Anyway, do you know the definition of rate of convergence? Is this discussed in your textbook or course notes? Even if it is in a section of your text that you have not reached yet, I would bet you would be allowed to read it ahead of time and use the material as needed. If such material is not in your text or course notes, please tell us so we can point you in the appropriate direction.

## 1. What is a Markov chain?

A Markov chain is a mathematical model that describes a system that changes states over time, where the probability of transitioning from one state to another depends only on the current state and not on any previous states.

## 2. What is the rate of convergence for a Markov chain?

The rate of convergence for a Markov chain refers to how quickly the system approaches its long-term equilibrium state. It is a measure of how fast the probabilities of being in each state stabilize over time.

## 3. How is the rate of convergence calculated for a Markov chain?

The rate of convergence for a Markov chain can be calculated using various methods, such as calculating the eigenvalues and eigenvectors of the transition matrix or using the spectral radius of the transition matrix. Different methods may be more appropriate depending on the specific Markov chain being analyzed.

## 4. What factors affect the rate of convergence for a Markov chain?

The rate of convergence for a Markov chain can be affected by the structure of the transition matrix, the initial state distribution, and the number of steps or iterations of the chain. In general, the rate of convergence will be faster for Markov chains with simpler structures and more evenly distributed initial states.

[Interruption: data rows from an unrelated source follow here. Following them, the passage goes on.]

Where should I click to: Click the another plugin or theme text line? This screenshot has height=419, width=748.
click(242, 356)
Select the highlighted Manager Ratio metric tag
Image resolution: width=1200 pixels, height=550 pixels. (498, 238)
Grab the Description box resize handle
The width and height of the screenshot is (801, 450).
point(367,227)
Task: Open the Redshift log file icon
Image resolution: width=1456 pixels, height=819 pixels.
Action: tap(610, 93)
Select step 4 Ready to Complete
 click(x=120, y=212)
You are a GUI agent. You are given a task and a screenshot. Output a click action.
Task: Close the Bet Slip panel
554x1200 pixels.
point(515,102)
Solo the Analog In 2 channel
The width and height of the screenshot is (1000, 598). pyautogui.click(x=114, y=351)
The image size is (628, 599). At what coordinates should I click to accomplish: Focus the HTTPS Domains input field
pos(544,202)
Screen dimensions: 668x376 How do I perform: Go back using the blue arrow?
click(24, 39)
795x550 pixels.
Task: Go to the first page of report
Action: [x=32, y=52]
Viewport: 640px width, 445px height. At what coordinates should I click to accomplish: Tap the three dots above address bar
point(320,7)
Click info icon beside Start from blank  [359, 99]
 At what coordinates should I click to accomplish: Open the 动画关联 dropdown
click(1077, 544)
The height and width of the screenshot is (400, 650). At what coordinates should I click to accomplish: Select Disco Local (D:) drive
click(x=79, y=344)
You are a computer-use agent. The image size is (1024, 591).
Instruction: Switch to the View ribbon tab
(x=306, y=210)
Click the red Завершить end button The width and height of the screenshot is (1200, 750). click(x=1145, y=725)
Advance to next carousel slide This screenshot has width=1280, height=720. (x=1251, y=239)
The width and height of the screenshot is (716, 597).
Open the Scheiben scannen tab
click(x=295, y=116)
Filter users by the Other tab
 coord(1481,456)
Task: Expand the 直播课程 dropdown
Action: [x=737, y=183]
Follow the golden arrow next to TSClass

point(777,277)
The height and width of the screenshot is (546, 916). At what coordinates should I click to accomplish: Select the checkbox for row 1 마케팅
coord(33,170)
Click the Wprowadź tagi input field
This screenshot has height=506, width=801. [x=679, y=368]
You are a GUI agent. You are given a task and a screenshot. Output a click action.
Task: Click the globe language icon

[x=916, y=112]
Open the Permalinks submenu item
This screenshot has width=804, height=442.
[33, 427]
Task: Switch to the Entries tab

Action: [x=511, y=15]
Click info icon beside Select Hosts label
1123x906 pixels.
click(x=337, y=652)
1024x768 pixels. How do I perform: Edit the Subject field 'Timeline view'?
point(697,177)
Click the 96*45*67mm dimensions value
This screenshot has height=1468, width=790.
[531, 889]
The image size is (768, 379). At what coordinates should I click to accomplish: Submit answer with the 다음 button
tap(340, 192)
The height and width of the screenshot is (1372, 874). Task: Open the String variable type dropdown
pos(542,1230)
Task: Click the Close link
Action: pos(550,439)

## 5. Why is it important to find the rate of convergence for a Markov chain?

Knowing the rate of convergence for a Markov chain can provide valuable insights into the behavior and stability of the system. It can also be used to compare different Markov chains and identify which ones converge faster. Additionally, the rate of convergence can be used to determine the number of steps needed for a Markov chain to reach a certain level of accuracy.